WBA executive chairman Stefano Pessina, who owns 17% of the company’s stock, supports the deal. If all goes according to plan, he has committed to reinvest cash proceeds from the transaction into Sycamore Partners. 

Like all U.S. drug chains, WBA has struggled in recent years due to a conjunction of market forces. Pharmacy benefits managers continue to squeeze profit margins on prescription drugs — a category that accounts for almost 80% of volume at Walgreens stores. At the same time, front-end foot traffic and sales have become hard to come by in the face of fierce competition from such retailers as Walmart, Costco and Dollar General, as well as Amazon and other e-commerce companies. 

Wentworth (who joined WBA in October 2023) and his team have responded aggressively. The company is in the process of closing more than 1,200 underperforming locations, sharpening operational efficiency, reducing costs and enhancing customer experience. The key to WBA’s turnaround, however, will be finding ways to make the pharmacy business more profitable.

During an earnings call with financial analysts last June, Wentworth said, “The current pharmacy model is not sustainable.” Spurred by that realization, WBA is negotiating with third-party payers to establish new reimbursement paradigms that stress value-based care and working to expand the range of services offered by pharmacists. Securing those changes will go a long way toward ensuring that WBA maintains a critical role in the retail health care ecosystem.

Structural changes take time, particularly when they involve other entities that may have different financial incentives than retail pharmacies. It will be interesting to see how much patience Sycamore Partners has as WBA strives to reinvigorate its core business. In the meantime, several published reports have indicated that Sycamore may break up the company — which operates approximately 12,500 stores in the U.S., Europe and Latin America. Within that scenario, Walgreens and Boots, the largest drug chain in the United Kingdom, would operate independently, as would WBA’s specialty pharmacy business, which handles medications and services for patients with such chronic, rare and complex conditions as cancer, cystic fibrosis and Crohn’s disease. In terms of dollar volume, specialty drugs already account for more than half of the total pharmacy ­market. 

Referencing the longevity of Walgreens and Boots (the former is 125 years old, the latter 175), Sycamore Partners managing director Stefan Kaluzny expressed confidence in WBA’s pharmacy-led model. Going forward, the specialty business is likely to prove more lucrative than the traditional pharmacy model that has sustained the business for so long. 

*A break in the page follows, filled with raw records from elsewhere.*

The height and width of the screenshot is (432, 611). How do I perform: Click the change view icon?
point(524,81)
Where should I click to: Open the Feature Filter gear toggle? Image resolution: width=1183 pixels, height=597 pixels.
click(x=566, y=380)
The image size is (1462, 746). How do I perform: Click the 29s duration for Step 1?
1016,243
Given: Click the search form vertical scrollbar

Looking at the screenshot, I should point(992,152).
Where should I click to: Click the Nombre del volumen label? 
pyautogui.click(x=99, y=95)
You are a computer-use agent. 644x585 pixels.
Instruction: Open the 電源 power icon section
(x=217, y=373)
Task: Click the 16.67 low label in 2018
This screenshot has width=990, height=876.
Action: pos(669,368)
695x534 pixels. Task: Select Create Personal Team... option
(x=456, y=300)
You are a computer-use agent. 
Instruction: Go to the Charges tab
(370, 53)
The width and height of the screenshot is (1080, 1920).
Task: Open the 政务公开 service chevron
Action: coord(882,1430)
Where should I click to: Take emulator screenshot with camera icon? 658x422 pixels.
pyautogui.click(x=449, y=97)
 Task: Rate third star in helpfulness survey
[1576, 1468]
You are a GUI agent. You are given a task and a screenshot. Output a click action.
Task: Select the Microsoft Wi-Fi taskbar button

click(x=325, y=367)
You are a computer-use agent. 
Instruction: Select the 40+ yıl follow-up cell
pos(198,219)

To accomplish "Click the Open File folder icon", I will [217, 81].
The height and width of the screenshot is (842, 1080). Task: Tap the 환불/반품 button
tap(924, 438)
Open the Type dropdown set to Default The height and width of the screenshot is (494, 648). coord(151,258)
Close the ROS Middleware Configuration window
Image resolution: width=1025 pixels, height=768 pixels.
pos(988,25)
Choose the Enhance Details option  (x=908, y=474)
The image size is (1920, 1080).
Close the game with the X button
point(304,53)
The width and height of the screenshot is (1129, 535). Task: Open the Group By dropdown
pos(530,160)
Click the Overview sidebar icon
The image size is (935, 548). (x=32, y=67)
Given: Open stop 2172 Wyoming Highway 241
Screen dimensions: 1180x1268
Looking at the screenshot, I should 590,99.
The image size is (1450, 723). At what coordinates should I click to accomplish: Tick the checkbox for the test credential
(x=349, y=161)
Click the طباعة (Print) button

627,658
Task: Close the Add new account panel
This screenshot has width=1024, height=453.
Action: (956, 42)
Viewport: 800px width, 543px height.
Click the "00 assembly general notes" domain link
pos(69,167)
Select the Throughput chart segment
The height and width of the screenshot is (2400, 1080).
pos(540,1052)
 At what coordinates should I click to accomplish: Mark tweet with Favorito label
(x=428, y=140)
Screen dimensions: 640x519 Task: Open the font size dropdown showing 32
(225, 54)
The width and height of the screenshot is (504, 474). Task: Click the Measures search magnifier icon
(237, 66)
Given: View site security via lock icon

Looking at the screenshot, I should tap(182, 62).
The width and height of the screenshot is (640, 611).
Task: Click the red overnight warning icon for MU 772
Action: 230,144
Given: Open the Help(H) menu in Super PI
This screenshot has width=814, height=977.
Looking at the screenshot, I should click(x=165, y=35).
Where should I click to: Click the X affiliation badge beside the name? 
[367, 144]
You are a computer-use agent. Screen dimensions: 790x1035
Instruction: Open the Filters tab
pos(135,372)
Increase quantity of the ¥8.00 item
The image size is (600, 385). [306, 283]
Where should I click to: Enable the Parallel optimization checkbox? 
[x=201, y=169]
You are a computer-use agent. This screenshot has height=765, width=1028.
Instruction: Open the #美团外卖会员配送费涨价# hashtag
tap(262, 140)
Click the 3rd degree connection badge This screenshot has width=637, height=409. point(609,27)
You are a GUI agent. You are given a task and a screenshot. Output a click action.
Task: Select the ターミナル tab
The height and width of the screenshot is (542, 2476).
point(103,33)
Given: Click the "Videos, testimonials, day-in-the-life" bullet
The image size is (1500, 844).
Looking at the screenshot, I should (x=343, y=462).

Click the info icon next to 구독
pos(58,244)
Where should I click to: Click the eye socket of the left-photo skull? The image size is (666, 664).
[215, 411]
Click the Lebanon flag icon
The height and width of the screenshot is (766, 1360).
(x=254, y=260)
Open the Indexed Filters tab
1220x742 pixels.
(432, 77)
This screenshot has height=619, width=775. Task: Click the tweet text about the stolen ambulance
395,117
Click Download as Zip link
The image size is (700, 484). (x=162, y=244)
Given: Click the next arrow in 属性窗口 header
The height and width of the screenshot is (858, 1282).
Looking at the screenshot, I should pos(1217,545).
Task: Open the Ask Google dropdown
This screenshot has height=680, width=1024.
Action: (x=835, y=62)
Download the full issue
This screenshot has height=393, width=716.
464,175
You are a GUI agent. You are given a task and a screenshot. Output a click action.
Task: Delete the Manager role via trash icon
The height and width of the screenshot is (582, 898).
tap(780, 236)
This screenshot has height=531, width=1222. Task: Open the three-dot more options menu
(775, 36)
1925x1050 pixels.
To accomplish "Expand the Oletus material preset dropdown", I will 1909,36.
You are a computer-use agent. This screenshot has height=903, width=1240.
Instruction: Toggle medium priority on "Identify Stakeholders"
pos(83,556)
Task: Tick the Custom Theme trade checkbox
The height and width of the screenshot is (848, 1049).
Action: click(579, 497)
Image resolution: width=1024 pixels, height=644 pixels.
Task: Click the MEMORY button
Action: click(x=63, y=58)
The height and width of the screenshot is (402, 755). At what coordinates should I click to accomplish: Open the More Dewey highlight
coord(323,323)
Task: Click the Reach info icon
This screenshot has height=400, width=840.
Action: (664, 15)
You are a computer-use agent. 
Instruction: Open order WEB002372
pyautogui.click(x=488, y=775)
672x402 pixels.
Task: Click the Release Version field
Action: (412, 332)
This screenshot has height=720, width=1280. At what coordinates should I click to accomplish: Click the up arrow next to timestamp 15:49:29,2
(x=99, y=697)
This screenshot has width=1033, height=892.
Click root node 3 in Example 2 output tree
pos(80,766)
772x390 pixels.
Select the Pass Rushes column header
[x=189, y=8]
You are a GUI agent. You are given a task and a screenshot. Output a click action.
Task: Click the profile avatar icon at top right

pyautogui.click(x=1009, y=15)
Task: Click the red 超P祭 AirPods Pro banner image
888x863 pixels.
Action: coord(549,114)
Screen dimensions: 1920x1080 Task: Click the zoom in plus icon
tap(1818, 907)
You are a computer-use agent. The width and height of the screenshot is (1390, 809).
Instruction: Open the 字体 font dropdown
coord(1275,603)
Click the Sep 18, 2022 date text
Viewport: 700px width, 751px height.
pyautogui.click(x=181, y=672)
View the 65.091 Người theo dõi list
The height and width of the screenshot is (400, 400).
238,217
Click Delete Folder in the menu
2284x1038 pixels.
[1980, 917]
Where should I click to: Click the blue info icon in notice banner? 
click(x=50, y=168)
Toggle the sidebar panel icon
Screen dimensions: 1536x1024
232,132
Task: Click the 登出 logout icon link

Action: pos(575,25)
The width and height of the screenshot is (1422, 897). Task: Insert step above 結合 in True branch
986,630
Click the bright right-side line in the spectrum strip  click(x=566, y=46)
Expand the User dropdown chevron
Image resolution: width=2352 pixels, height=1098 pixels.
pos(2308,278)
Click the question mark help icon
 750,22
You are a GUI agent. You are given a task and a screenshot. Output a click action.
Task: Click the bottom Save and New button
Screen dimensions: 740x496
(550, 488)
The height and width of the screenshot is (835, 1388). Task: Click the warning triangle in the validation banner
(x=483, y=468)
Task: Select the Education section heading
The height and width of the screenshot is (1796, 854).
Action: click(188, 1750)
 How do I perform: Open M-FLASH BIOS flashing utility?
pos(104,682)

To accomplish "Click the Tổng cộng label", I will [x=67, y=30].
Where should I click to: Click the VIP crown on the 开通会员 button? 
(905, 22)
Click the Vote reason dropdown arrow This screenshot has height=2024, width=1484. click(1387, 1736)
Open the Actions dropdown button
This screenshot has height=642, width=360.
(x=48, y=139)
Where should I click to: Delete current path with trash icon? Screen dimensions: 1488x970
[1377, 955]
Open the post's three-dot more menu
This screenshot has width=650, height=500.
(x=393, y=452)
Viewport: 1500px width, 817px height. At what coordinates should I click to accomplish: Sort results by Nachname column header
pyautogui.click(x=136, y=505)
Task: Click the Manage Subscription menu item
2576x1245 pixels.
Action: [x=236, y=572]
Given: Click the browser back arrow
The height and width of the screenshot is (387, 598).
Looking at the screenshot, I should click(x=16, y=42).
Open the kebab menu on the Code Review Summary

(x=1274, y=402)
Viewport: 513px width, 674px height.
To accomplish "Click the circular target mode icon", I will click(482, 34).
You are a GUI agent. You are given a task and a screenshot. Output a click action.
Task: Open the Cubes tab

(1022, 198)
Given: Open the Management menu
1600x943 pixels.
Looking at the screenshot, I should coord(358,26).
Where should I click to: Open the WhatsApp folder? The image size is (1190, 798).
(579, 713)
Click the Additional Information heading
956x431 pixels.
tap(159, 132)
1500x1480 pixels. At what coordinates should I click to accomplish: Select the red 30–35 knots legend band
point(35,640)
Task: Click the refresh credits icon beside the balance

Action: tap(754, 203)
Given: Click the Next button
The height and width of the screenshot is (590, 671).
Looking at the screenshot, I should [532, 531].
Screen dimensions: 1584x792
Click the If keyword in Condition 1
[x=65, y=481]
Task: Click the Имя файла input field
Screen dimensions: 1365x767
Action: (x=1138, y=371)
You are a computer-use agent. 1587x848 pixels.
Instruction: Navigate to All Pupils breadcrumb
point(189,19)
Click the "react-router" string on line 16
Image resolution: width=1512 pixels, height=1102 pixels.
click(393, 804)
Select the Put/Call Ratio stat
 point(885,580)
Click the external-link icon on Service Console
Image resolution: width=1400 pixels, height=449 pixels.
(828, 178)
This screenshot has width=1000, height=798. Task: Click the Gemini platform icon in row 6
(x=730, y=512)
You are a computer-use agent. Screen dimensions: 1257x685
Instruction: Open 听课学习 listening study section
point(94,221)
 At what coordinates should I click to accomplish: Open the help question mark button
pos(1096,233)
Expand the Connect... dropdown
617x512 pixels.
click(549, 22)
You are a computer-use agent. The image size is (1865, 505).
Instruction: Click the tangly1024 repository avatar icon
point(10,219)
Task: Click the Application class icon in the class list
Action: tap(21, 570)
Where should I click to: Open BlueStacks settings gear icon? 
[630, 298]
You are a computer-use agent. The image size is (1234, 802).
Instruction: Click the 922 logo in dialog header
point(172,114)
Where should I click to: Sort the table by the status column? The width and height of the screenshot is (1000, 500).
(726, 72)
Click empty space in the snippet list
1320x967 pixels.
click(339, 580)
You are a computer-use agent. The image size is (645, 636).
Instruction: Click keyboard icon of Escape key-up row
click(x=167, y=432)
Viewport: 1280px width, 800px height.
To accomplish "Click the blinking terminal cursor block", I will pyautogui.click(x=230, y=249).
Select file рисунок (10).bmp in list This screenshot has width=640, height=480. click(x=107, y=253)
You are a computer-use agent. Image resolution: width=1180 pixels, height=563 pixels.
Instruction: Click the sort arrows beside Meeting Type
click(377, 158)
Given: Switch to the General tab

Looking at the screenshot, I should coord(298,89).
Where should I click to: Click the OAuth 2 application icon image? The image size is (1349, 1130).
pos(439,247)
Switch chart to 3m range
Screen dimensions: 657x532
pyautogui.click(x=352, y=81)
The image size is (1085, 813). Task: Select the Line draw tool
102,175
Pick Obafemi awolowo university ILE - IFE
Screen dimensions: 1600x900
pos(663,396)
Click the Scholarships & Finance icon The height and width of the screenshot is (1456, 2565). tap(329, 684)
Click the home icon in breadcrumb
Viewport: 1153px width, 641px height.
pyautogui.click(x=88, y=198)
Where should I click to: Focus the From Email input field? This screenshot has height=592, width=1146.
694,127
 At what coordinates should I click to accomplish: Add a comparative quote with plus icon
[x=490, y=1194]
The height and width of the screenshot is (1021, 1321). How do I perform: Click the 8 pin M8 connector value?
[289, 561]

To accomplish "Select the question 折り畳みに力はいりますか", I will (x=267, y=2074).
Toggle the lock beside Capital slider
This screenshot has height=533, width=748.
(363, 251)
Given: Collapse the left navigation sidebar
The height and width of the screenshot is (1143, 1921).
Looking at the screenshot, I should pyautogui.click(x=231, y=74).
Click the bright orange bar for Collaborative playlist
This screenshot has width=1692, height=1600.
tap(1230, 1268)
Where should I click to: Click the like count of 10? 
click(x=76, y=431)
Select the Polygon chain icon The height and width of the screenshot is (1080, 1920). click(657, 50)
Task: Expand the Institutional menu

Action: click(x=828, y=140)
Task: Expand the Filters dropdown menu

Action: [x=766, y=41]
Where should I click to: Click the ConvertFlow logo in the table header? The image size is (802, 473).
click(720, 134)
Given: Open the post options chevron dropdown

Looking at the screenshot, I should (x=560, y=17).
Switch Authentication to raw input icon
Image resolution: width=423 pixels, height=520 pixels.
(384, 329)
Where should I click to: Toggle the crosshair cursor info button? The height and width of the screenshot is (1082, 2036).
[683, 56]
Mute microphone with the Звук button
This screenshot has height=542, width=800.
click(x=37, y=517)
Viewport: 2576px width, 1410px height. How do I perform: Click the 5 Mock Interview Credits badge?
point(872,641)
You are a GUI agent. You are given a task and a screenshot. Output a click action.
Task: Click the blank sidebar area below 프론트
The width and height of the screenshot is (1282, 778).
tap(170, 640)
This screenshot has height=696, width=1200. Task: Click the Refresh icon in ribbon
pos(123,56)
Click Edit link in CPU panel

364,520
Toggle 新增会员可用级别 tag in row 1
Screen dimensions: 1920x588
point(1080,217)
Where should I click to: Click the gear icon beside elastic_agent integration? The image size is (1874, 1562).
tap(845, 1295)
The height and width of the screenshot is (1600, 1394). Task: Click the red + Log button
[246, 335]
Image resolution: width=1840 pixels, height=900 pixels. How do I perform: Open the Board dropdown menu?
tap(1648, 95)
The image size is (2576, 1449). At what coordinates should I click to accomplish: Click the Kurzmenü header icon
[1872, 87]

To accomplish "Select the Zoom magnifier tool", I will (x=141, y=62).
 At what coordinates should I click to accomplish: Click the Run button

As Wentworth knows, the road ahead will be fraught with difficulty: WBA and other drug chains face stiff headwinds. Much will depend on the outcome of the drive to alter the reimbursement model, including convincing Congress to enact meaningful PBM reform. If that happens and Sycamore Partners adopts a long-term view in its expectations for return on investment, WBA should succeed in executing its turnaround plan and reclaim its status as the company that is synonymous with retail pharmacy in the mind of consumers and patients across the U.S.